Elpida in talks with Powerchip on DRAM plant-paper
TOKYO, Sept 10 (Reuters) Japan's Elpida Memory Inc. has entered talks with Taiwan's Powerchip Semiconductor Corp. and local authorities about building a joint memory chip plant in Taiwan, the Nihon Keizai newspaper reported on Sunday.
Elpida, the world's fifth-largest maker of dynamic random access memory (DRAM) chips, said last month that it could spend up to 1 trillion yen (.55 billion) to build a new DRAM plant, possibly teaming up with either Powerchip, China's SMIC , or the Singapore government.
The Nihon Keizai said Elpida Chief Executive Yukio Sakamoto and Powerchip Chairman Frank Huang met Minister of Economic Affairs Chen Ruey-long on Thursday to request tax incentives and subsidies for building the factory in Taiwan.

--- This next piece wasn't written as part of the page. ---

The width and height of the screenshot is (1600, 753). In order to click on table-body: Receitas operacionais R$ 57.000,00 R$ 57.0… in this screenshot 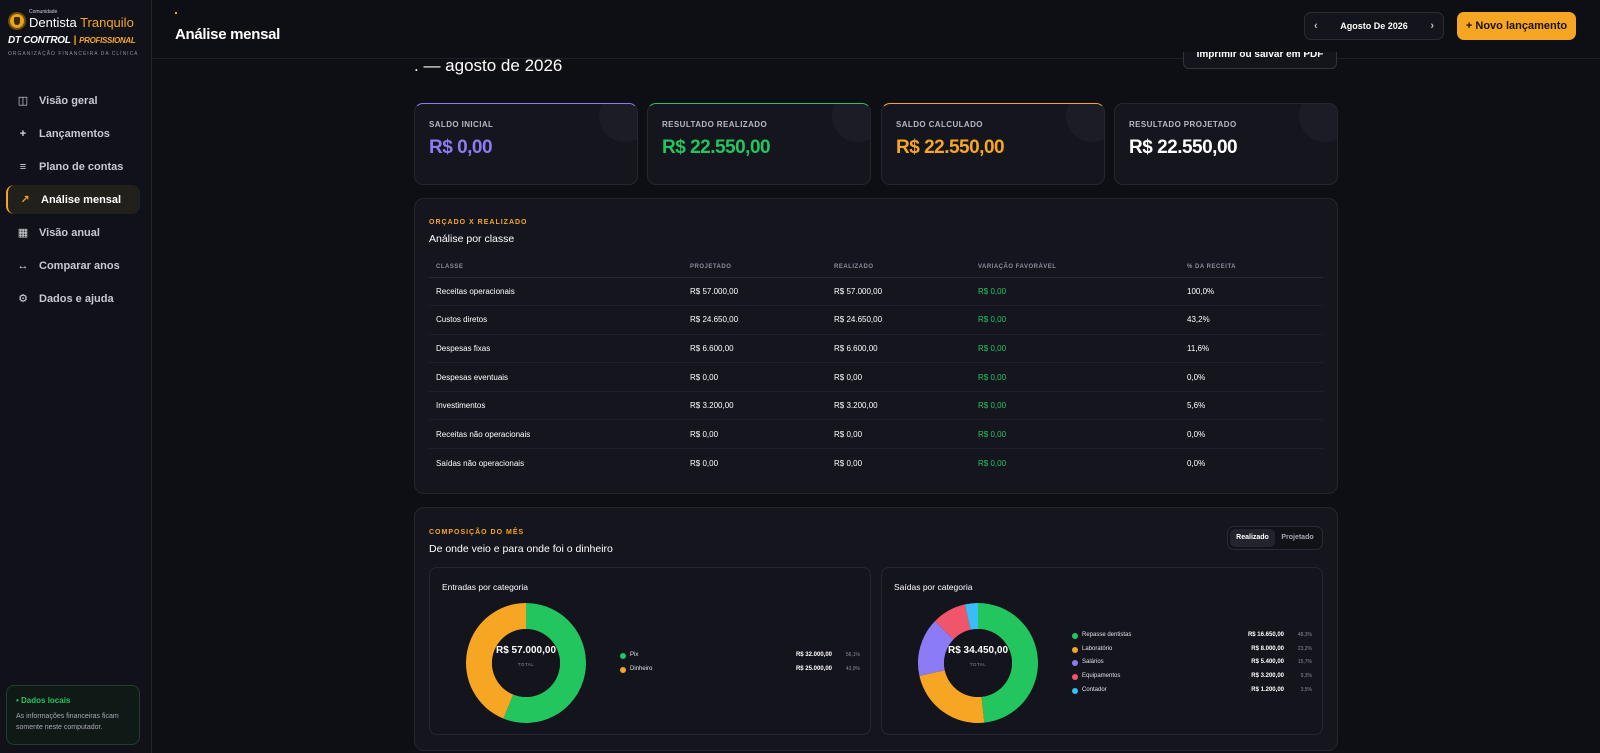, I will do `click(876, 377)`. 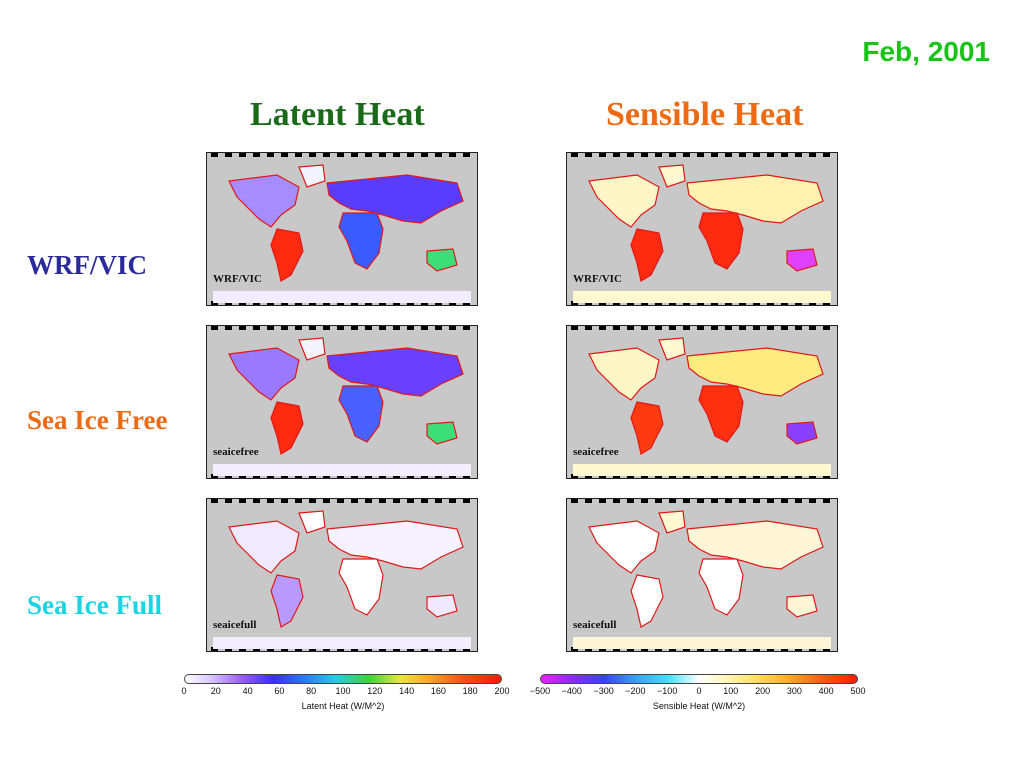 What do you see at coordinates (407, 691) in the screenshot?
I see `colorbar-tick-label: 140` at bounding box center [407, 691].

No-one at Elpida was immediately available for comment.
Elpida will take Taiwan's offer and compare it against terms offered by China and other candidates, the newspaper said.
Both Powerchip, Taiwan's top memory chip maker, and Semiconductor Manufacturing International Corp. (SMIC), China's largest maker of made-to-order microchips, are Elpida manufacturing partners.
Sakamoto told Reuters in an interview last month that he hopes to start operations at the new plant as early as during the fiscal year that ends in March 2009. The new plant will have the capacity to process 100,000 300-mm silicon wafers a month.
Elpida is already in the middle of an aggressive capacity expansion drive at its flagship plant in western Japan's Hiroshima prefecture, aiming to boost its monthly capacity to 100,000 wafers by March 2009.